LlamaIndex Query Engine Request Failure

critical

availabilityUpdated Mar 2, 2026

Query engine failures prevent users from receiving answers due to LLM API errors, retrieval failures, or agent execution errors without proper error handling and fallback mechanisms.

Technologies:

LlamaIndexsubject

How to detect:

Monitor query success rate by comparing llama_index.query_engine.requests against error traces. Alert when error rate >5% sustained or when llama_index.query_engine.duration shows extreme outliers (P99 > 30s suggesting timeouts). Complete query failure (requests drop to 0 during active user traffic) indicates critical outage.

Recommended action:

1. Investigate: Check query engine error logs for exception types (LLM API error, retrieval timeout, parsing failure, agent error).
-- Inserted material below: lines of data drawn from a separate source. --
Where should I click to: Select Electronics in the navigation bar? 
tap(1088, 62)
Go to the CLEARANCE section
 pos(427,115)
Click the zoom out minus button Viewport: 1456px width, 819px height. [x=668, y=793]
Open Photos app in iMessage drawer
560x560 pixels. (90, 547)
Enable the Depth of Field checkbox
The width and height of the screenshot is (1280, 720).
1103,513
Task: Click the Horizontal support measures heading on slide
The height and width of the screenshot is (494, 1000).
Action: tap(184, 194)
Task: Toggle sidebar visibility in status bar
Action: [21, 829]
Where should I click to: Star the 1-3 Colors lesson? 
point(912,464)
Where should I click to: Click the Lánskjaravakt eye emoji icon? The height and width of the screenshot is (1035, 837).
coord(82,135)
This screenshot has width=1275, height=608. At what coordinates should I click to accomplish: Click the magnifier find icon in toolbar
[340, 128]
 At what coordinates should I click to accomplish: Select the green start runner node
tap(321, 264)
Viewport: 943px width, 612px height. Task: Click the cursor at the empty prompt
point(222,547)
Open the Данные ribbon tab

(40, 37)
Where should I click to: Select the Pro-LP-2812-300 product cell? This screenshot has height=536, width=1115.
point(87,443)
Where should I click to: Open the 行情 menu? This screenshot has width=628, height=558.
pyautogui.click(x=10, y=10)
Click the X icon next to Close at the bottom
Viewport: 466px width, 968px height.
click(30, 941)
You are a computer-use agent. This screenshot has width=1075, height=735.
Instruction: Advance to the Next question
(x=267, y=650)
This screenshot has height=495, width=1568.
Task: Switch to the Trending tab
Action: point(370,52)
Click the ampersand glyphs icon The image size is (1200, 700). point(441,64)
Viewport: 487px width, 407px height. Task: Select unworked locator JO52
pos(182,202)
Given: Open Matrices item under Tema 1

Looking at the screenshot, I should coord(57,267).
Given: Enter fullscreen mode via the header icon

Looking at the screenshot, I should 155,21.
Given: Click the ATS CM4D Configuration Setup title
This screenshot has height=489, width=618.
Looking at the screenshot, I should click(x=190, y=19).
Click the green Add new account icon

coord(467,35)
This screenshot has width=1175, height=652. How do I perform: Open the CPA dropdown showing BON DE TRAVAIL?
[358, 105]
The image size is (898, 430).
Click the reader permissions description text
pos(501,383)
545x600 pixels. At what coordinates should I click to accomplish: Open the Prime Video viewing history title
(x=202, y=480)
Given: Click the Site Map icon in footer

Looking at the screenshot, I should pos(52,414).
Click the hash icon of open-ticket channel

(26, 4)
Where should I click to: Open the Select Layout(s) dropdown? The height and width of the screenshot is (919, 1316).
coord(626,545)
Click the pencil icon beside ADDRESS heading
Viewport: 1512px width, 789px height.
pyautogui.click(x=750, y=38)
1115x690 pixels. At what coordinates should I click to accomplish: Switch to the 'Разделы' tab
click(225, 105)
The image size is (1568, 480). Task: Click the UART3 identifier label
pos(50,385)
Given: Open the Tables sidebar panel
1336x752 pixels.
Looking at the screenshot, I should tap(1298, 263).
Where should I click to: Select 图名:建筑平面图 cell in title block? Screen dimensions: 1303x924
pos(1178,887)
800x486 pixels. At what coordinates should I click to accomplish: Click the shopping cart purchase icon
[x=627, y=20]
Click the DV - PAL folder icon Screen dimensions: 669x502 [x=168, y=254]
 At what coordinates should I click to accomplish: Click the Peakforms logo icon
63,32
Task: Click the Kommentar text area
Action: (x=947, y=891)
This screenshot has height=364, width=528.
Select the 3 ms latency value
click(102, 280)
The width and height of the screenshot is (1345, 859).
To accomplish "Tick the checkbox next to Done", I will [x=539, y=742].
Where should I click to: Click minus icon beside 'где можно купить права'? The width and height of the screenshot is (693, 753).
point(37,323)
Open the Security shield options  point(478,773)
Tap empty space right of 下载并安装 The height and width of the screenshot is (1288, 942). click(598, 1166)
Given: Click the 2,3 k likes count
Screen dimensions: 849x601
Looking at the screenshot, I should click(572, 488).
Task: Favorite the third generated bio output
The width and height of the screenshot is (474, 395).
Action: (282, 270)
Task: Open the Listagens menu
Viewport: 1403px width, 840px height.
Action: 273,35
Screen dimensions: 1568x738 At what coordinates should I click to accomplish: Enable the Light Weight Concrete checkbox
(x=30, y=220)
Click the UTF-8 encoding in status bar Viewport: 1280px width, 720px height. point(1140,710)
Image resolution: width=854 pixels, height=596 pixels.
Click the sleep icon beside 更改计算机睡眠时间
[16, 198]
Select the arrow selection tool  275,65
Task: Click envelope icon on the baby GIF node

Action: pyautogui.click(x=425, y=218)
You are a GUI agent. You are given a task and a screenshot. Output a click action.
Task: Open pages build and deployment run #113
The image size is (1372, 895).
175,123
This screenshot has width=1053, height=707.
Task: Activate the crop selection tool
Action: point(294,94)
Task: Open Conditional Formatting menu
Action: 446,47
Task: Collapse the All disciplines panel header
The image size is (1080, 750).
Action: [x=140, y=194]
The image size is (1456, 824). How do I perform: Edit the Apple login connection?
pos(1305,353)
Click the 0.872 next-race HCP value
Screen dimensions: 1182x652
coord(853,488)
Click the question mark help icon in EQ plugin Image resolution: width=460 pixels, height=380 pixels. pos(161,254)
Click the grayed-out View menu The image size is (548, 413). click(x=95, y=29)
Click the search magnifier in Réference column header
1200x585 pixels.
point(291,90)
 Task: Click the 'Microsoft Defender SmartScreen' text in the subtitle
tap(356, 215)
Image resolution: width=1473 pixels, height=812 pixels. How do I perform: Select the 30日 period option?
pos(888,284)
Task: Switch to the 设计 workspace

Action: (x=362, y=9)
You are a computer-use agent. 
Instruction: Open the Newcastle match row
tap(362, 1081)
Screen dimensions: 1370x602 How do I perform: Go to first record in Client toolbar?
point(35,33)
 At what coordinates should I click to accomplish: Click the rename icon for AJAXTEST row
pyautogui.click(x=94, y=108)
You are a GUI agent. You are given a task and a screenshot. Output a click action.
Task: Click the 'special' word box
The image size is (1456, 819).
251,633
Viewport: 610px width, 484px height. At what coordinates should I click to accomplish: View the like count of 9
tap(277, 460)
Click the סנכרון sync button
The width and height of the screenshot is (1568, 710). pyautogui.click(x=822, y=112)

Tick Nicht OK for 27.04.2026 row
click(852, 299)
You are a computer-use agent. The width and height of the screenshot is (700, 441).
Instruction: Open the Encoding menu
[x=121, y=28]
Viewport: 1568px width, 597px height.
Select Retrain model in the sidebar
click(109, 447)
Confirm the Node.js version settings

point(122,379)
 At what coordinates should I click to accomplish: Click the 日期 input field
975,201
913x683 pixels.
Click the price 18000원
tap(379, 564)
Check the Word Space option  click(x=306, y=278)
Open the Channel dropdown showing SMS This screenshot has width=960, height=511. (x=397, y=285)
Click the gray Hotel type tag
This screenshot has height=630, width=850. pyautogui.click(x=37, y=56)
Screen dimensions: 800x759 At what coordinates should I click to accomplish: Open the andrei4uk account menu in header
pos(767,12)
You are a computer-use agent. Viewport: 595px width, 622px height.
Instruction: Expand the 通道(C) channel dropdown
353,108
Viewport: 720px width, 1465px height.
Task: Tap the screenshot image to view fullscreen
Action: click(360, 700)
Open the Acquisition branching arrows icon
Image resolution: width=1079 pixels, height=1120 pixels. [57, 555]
Verify all dependencies are healthy (LLM API, vector store, agent tools). Review recent deployments or config changes. 2. Diagnose: Use distributed tracing to identify failure point in query pipeline (retrieval → LLM → response parsing). Check if specific query types are failing consistently. Verify authentication and API keys are valid. 3. Remediate: Implement graceful degradation (e.g., return cached responses or simpler non-LLM responses when LLM fails). Add retry logic with exponential backoff for transient errors. Configure circuit breakers to prevent cascading failures. For persistent failures: rollback recent changes, verify configuration, contact LLM provider if API-side issue. 4. Prevent: Set up synthetic monitoring with test queries to detect failures before users are impacted. Configure alerts on query_engine.requests = 0 or error rate >1%. Implement health check endpoint that exercises full query path. Dashboard query success rate and failure reasons. Build fallback query modes (cached, simplified, alternative model).